These days, country is pop and pop is country. The two genres are virtually indistinguishable. To whom should we extend our gratuity for this cross-pollination? Garth? Nope. Faith? Nice try. Shania? Please.
Lionel Richie, thank you very much.
Back in the early '80s, Motown chief Berry Gordy sized up his chart-topping Commodores and plucked the charismatic, wide-pupiled Richie for a multiplatinum solo career. "Instead of playing it safe and sticking to soul and R&B for surefire hits, Richie found his inner straw hat and sought out Kenny Rogers and his Santa Claus beard to collaborate on the crossover hit "My Love.""
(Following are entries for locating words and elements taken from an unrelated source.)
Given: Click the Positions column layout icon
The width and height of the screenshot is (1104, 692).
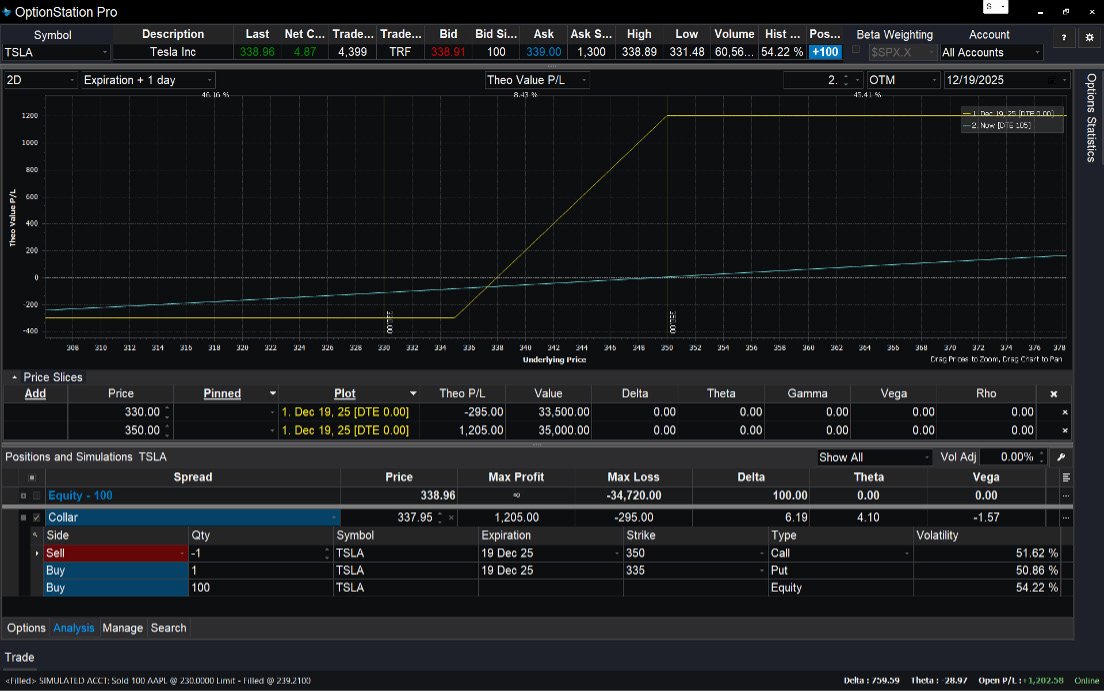Looking at the screenshot, I should coord(1066,477).
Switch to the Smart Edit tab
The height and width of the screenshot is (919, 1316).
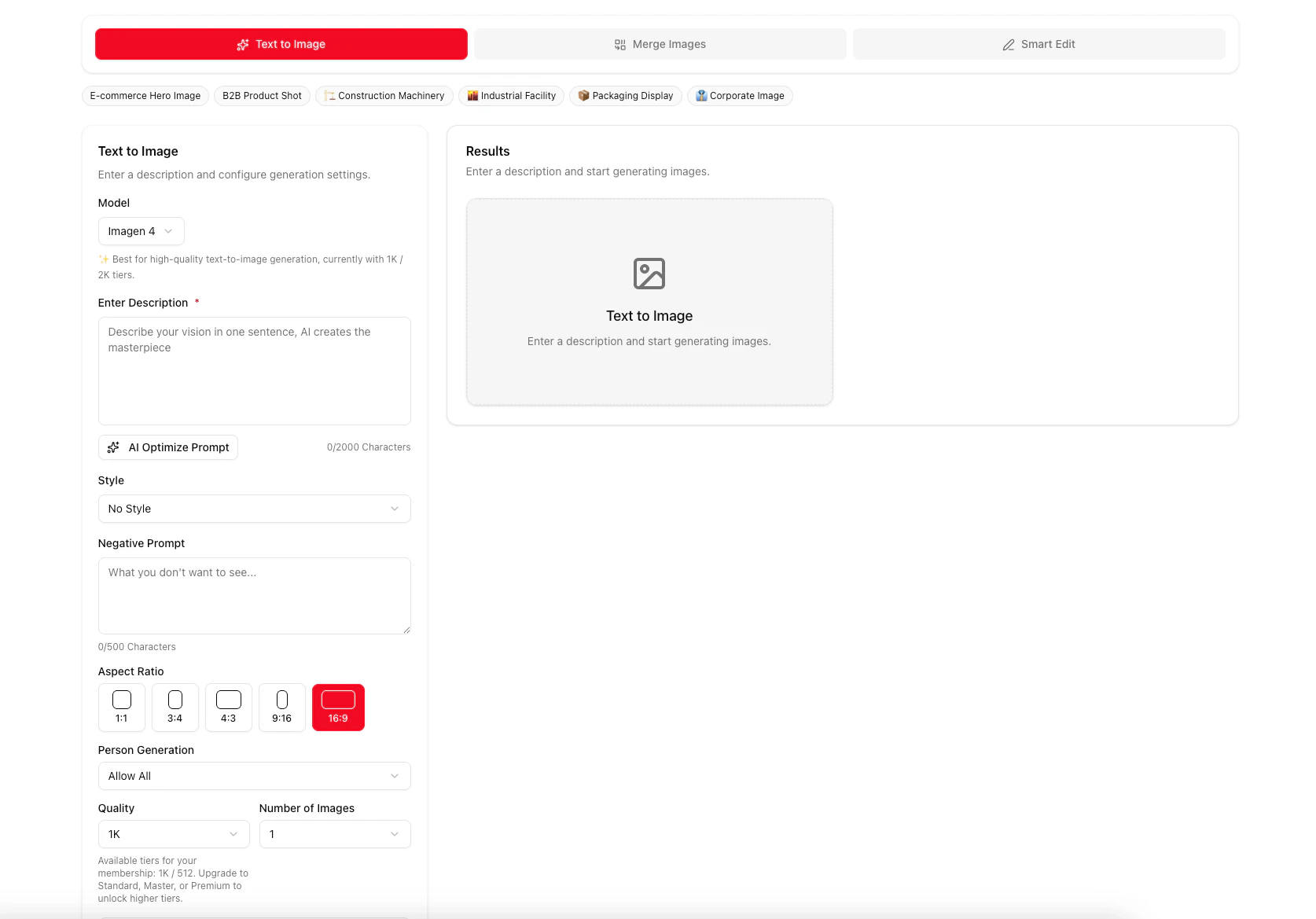point(1039,44)
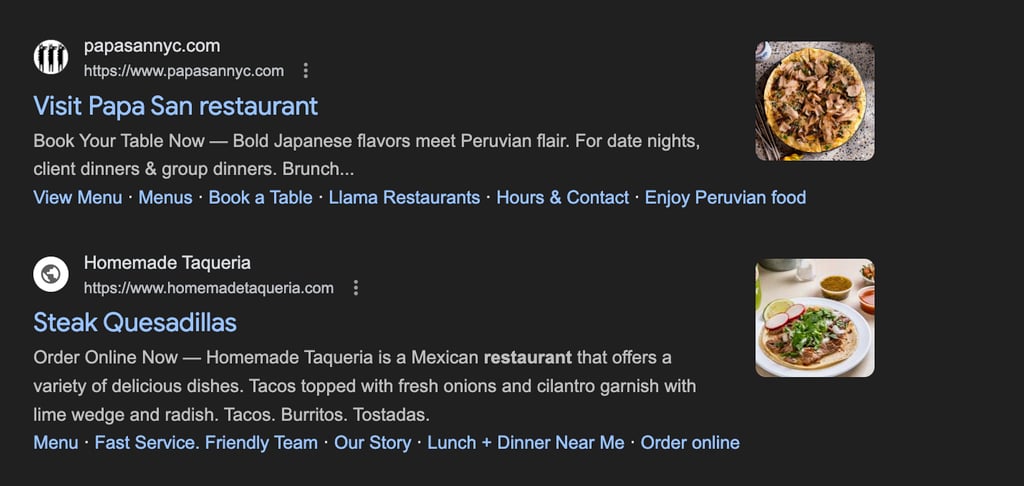Open the Menus sitelink
The image size is (1024, 486).
(x=165, y=197)
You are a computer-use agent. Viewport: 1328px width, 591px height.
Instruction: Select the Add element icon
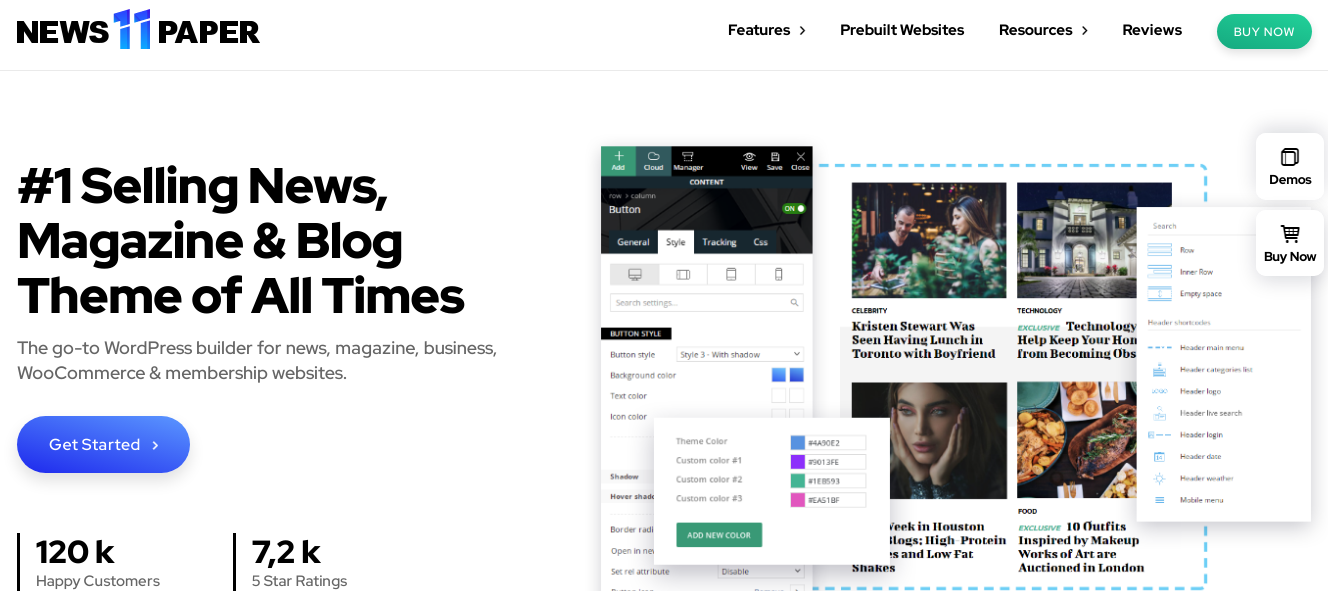618,158
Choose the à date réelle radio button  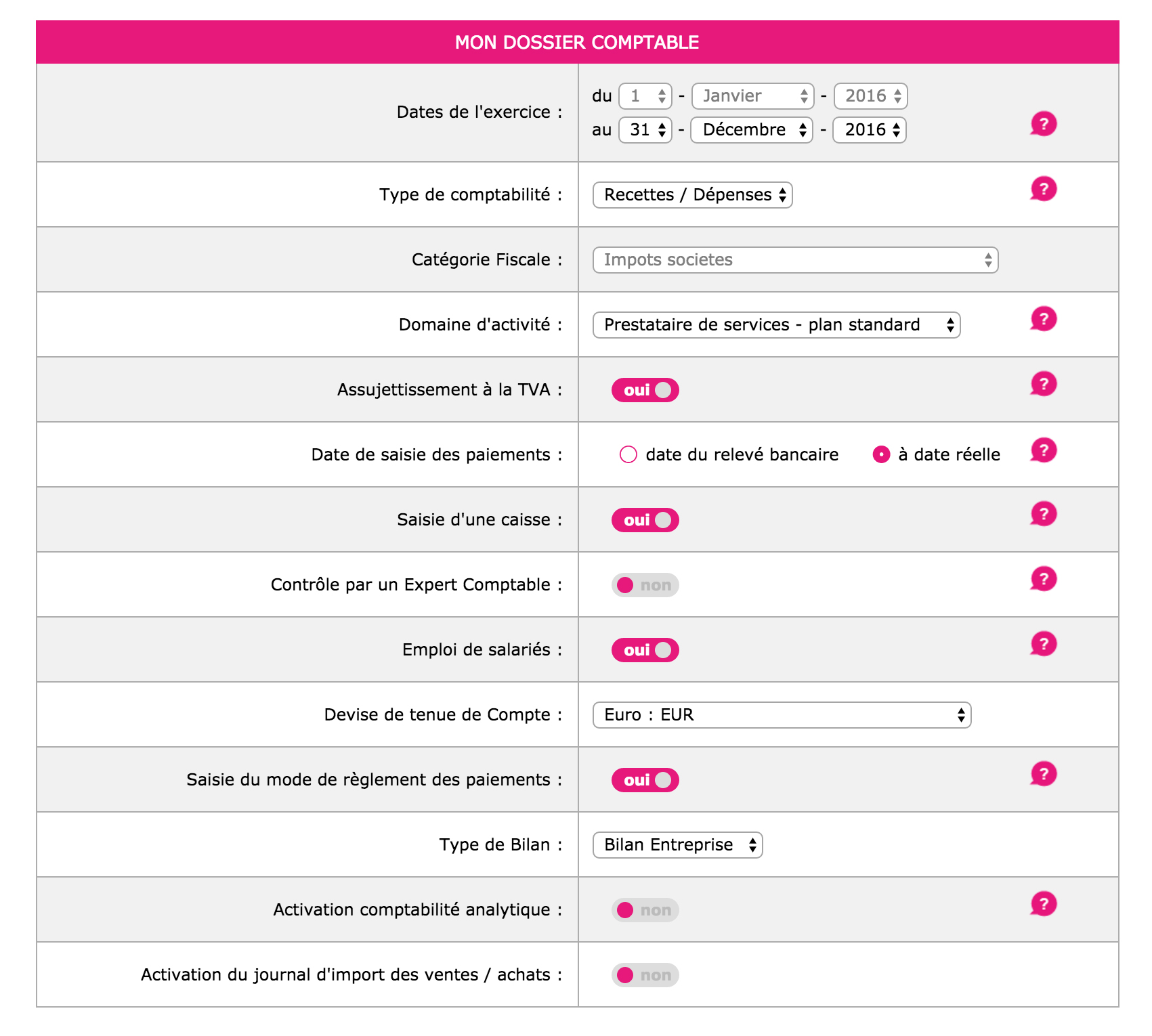click(881, 454)
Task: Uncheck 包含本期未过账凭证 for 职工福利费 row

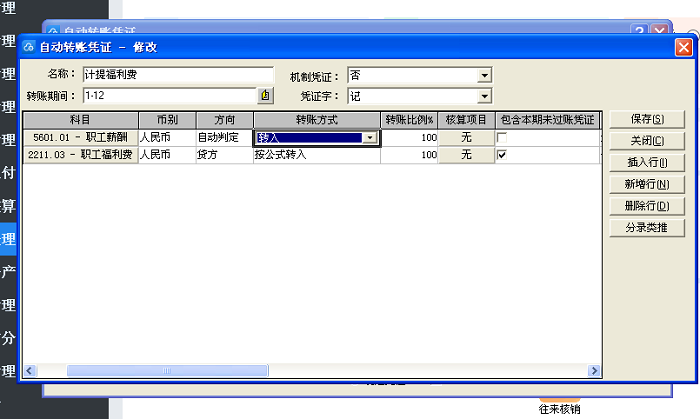Action: (x=503, y=155)
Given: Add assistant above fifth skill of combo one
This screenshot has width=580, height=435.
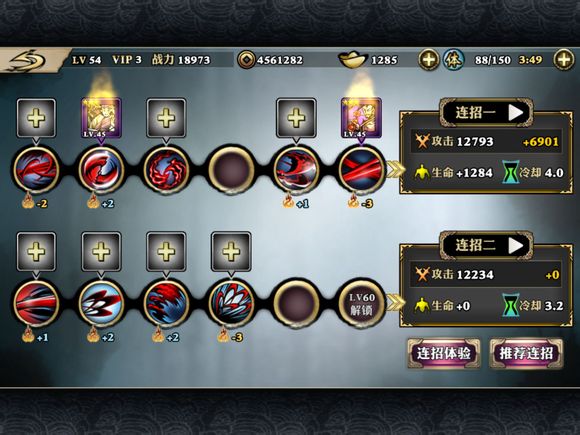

Not that our man Richie went all Charlie Pride on us an' shit. No sir -- Richie was also the man who donned turned-up collars, pink blazers and Capezios to churn out the stealth cocaine anthem "Dancing on the Ceiling," the irresistibly melodramatic "Say You, Say Me," the back-to-basics "Running With the Night" and the salsa-tinged "All Night Long (All Night)."
Naysayers like to dismiss Richie as a black Richard Marx. This comparison is cockamamie. Not only was Richie a unique and skilled vocalist, his fashion sense was always two steps ahead of the pack. To wit, the jacket art on his recently reissued package of three CD's -- Lionel Richie, Dancing on the Ceiling and Can't Slow Down -- reveals a man unafraid to sport an Afro mullet, white pants and that signature A-frame mustache. Richie was not just another cheesy pop soloist. He was a bad-ass chameleon who bottled the lightning that was '80s hedonism better than any other. We should celebrate his entire catalog, and this scintillating three-disc reissue is a great start.
Correction published 6/18/03:
The original version of this record review had Lionel Richie collaborating far too much with Kenny Rogers. Richie and Rogers dueted on "My Love"; Richie wrote "Lady" for Rogers. "Sail On" was not a post-Commodores hit; it was a hit for Richie and the Commodores in 1979. The above version reflects the corrected text.